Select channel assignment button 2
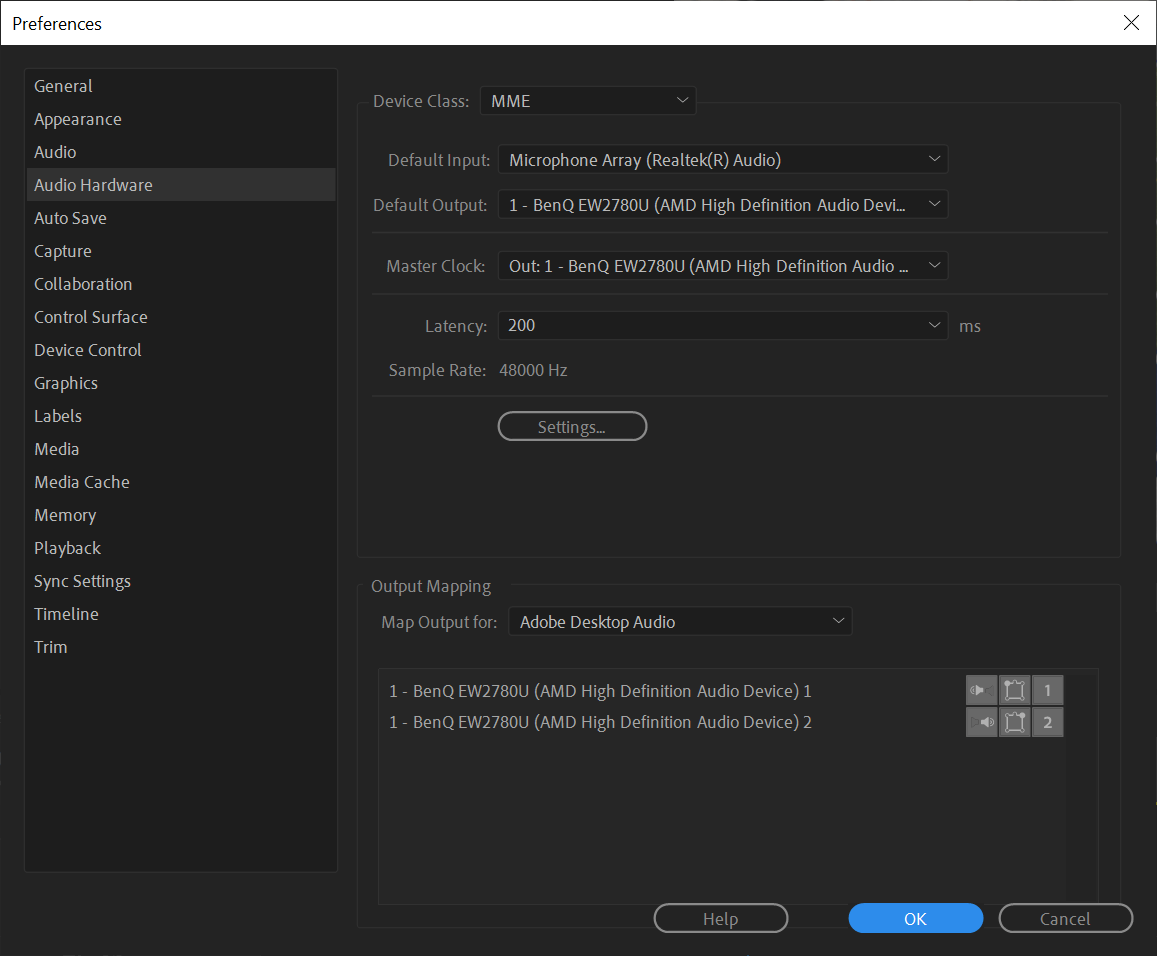Image resolution: width=1157 pixels, height=956 pixels. (x=1047, y=721)
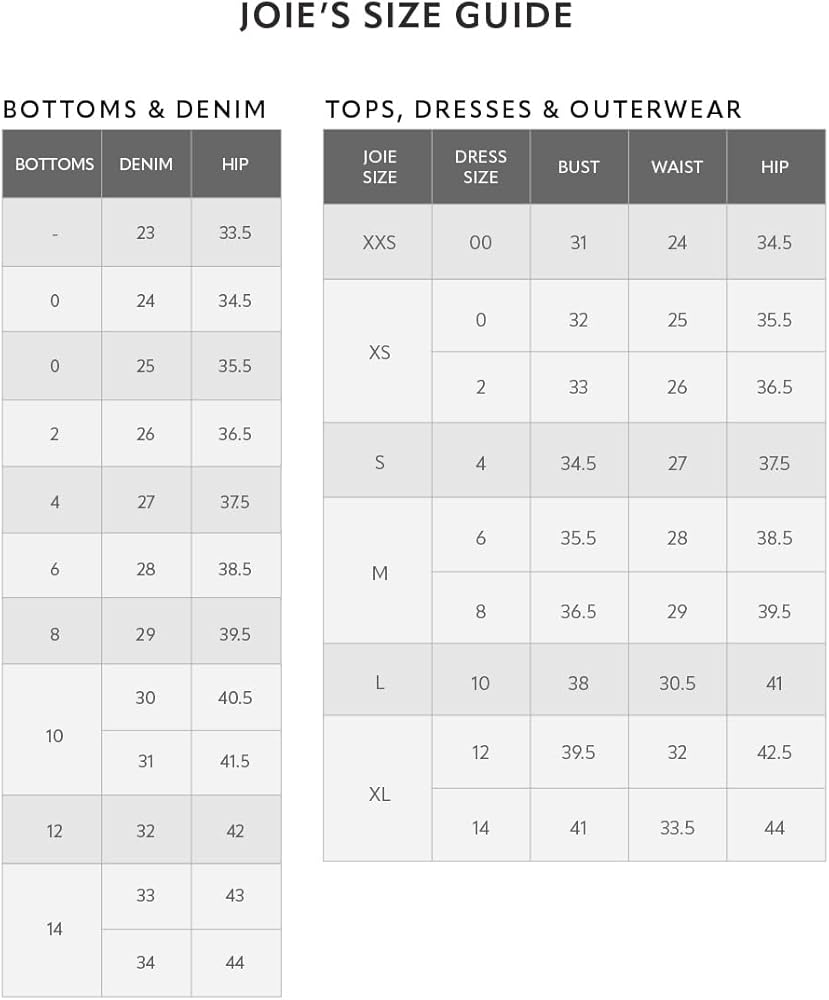Select the BOTTOMS column header

pyautogui.click(x=55, y=164)
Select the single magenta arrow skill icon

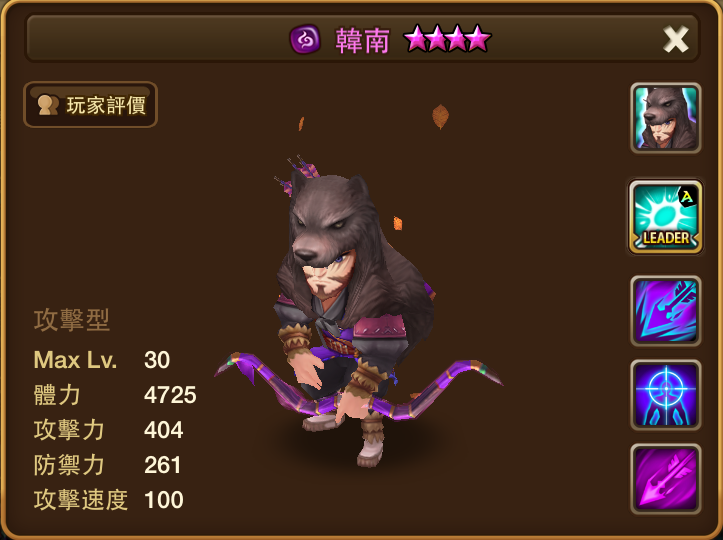665,480
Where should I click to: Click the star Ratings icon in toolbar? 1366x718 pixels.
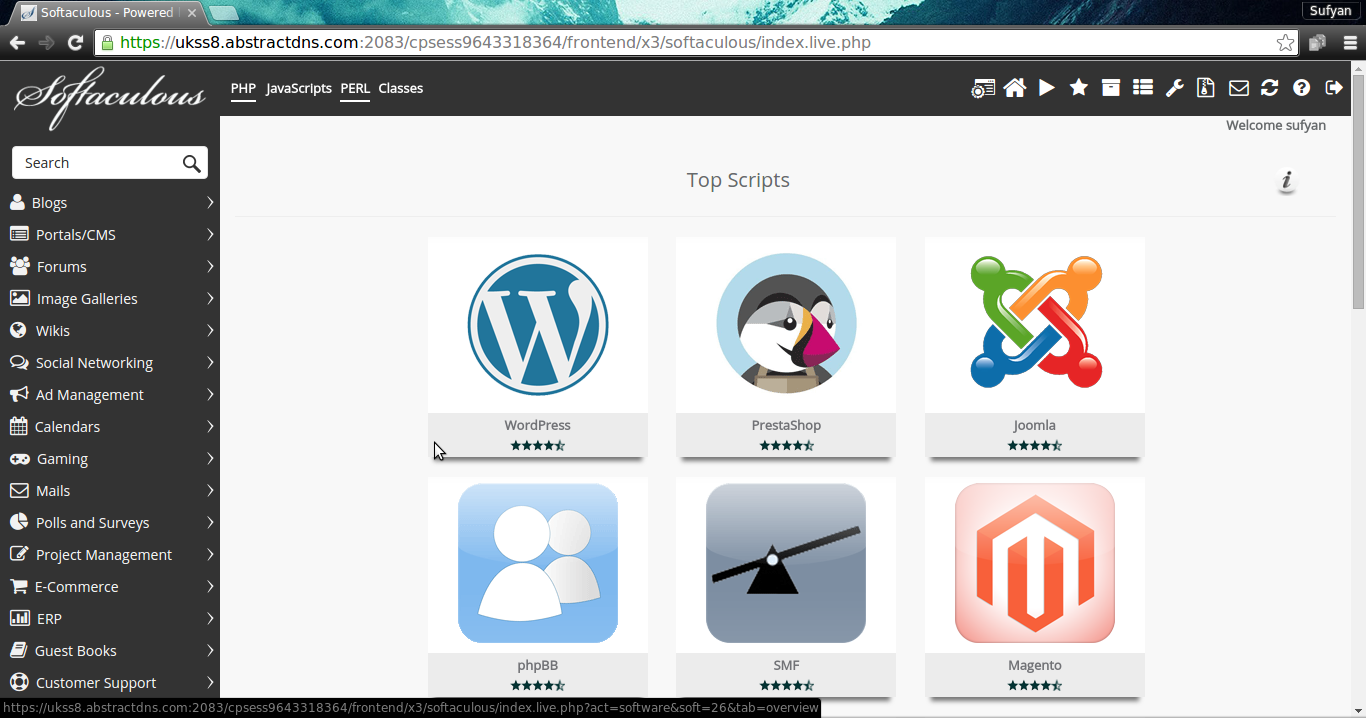[1078, 88]
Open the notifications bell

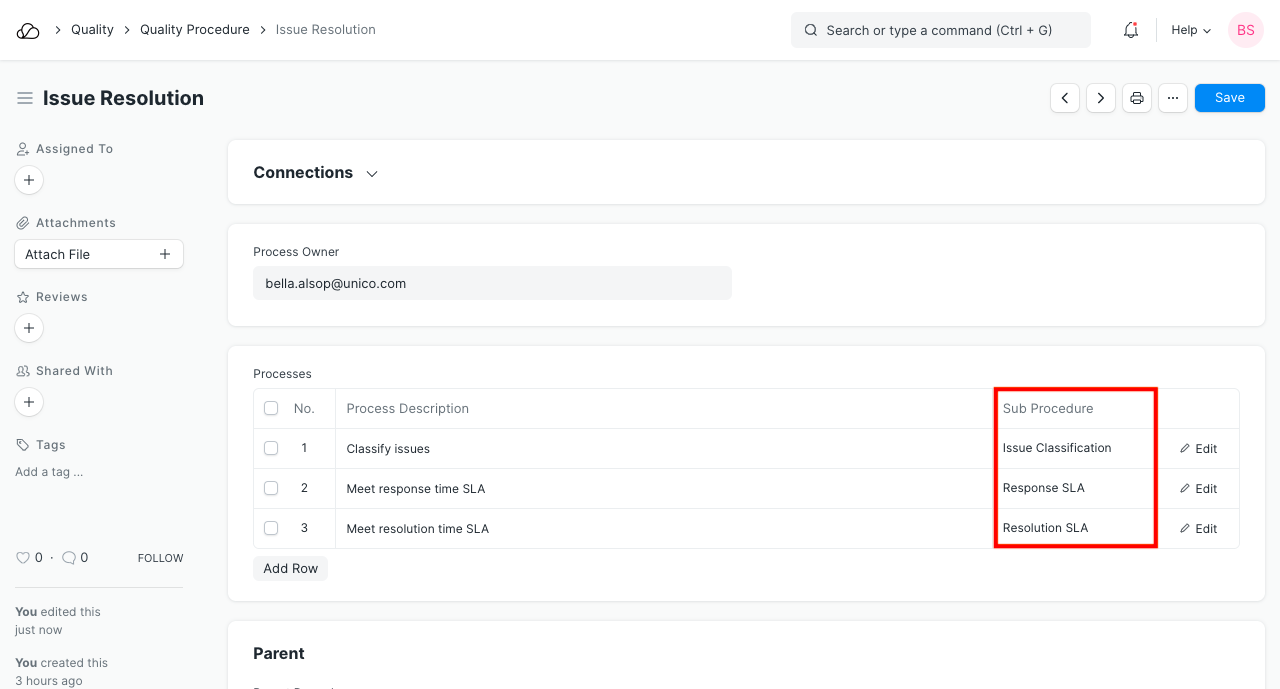(x=1131, y=30)
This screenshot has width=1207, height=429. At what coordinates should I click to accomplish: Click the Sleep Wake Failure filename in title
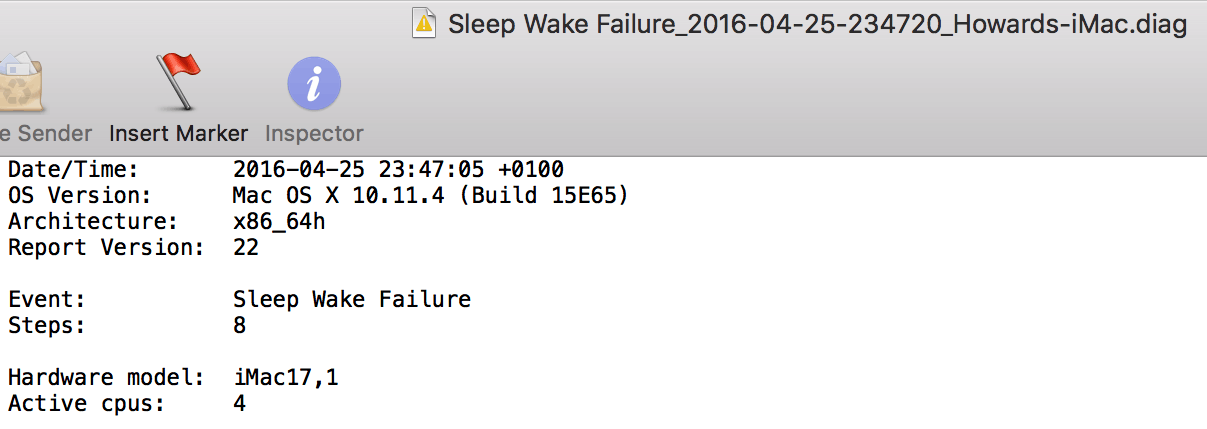pyautogui.click(x=817, y=25)
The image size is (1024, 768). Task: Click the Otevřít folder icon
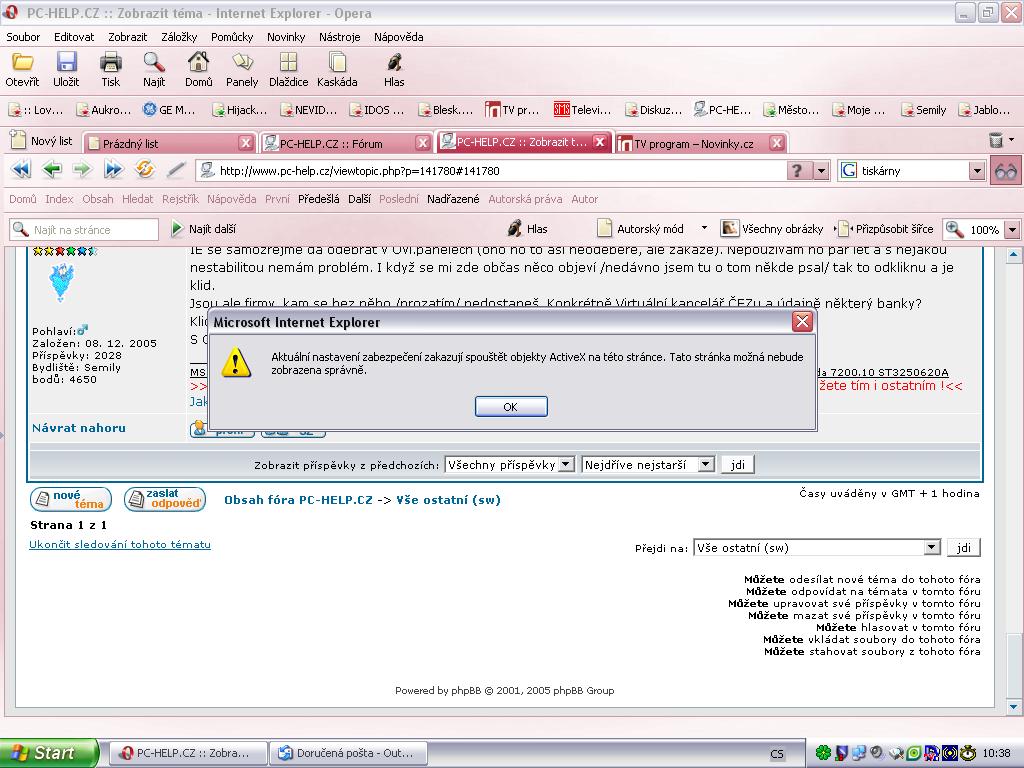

### WHAT IS NEEDED
All of the records above are to be written out exactly, minus their images.

### EXERCISE RESULT
Select channel assignment button 2
Image resolution: width=1157 pixels, height=956 pixels. (x=1047, y=721)
Select the BOTTOMS column header

pyautogui.click(x=55, y=164)
Select the single magenta arrow skill icon

665,480
Where should I click to: Click the star Ratings icon in toolbar? 1366x718 pixels.
[1078, 88]
Open the notifications bell

(x=1131, y=30)
This screenshot has width=1207, height=429. At what coordinates should I click to accomplish: Click the Sleep Wake Failure filename in title
pyautogui.click(x=817, y=25)
The image size is (1024, 768). Task: Click the Otevřít folder icon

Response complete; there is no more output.